# WHAT TO DO
Retype the lines of the records word for word, beginning at the line that contains "Given: Choose the 保存游戏 function" and stopping after the line that contains "Go to the Job".

# DATA ROWS
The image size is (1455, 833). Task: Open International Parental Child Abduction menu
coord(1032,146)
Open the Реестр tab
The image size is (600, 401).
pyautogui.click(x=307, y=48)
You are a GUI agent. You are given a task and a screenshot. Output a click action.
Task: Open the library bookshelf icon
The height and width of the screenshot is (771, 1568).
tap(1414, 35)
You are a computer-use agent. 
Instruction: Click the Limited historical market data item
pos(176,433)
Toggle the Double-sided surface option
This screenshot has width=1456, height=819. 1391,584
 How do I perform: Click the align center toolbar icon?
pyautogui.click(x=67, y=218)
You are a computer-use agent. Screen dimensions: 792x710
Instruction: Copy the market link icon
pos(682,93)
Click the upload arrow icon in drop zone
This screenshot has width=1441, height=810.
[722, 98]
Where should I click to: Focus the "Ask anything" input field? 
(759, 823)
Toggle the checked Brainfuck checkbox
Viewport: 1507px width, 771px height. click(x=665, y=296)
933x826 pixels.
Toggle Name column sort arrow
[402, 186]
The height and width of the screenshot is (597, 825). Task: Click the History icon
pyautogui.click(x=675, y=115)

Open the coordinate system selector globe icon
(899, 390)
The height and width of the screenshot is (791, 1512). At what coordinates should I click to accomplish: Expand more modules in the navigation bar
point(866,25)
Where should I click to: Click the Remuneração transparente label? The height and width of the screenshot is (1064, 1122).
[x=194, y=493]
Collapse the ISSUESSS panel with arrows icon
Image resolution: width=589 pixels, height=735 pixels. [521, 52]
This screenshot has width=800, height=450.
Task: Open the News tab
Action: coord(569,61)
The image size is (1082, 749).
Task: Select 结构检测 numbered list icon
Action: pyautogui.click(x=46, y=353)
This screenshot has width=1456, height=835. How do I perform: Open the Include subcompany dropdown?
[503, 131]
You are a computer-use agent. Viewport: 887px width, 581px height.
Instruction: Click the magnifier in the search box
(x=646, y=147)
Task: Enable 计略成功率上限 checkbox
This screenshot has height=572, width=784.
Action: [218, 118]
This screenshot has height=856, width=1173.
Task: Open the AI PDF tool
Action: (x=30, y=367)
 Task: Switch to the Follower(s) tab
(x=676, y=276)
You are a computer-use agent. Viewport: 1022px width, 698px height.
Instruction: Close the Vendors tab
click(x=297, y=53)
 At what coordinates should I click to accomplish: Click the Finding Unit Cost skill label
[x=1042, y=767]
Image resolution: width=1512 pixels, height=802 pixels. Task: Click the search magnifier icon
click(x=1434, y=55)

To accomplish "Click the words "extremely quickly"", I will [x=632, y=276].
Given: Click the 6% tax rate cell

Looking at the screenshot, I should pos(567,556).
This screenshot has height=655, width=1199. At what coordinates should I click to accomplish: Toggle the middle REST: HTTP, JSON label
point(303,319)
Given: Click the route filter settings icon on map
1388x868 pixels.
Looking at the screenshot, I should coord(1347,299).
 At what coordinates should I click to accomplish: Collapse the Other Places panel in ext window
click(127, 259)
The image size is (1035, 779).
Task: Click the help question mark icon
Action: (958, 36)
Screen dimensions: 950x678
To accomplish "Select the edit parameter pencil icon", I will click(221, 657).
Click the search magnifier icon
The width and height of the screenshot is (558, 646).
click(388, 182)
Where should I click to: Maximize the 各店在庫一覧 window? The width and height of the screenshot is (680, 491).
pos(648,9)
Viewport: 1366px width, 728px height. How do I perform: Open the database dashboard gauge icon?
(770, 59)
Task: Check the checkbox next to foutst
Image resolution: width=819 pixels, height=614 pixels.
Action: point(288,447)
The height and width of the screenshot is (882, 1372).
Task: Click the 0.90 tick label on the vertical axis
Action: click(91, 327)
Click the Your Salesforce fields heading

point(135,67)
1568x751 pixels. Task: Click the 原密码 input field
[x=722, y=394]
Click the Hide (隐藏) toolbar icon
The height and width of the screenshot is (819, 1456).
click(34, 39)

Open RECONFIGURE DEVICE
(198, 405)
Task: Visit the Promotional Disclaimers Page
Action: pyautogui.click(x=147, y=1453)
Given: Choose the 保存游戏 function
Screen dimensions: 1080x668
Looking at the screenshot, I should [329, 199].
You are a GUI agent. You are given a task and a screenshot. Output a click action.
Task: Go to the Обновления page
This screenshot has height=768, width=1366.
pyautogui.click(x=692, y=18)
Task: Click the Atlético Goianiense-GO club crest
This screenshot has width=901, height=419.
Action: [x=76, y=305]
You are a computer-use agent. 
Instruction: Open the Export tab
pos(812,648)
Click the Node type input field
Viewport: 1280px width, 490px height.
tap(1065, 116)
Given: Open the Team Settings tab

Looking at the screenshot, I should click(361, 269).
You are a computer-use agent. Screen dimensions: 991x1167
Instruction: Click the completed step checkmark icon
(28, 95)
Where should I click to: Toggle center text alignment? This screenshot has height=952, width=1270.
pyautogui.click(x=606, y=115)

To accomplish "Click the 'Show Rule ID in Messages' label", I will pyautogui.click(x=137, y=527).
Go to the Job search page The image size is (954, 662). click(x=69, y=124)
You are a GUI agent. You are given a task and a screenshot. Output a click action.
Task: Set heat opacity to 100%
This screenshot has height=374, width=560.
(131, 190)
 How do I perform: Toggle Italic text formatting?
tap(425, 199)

# WORKED SOLUTION
Given: Choose the 保存游戏 function
Screen dimensions: 1080x668
Looking at the screenshot, I should [329, 199].
You are a GUI agent. You are given a task and a screenshot. Output a click action.
Task: Go to the Обновления page
This screenshot has height=768, width=1366.
pyautogui.click(x=692, y=18)
Task: Click the Atlético Goianiense-GO club crest
This screenshot has width=901, height=419.
Action: [x=76, y=305]
You are a computer-use agent. 
Instruction: Open the Export tab
pos(812,648)
Click the Node type input field
Viewport: 1280px width, 490px height.
tap(1065, 116)
Given: Open the Team Settings tab

Looking at the screenshot, I should click(361, 269).
You are a computer-use agent. Screen dimensions: 991x1167
Instruction: Click the completed step checkmark icon
(28, 95)
Where should I click to: Toggle center text alignment? This screenshot has height=952, width=1270.
pyautogui.click(x=606, y=115)

To accomplish "Click the 'Show Rule ID in Messages' label", I will pyautogui.click(x=137, y=527).
Go to the Job search page The image size is (954, 662). click(x=69, y=124)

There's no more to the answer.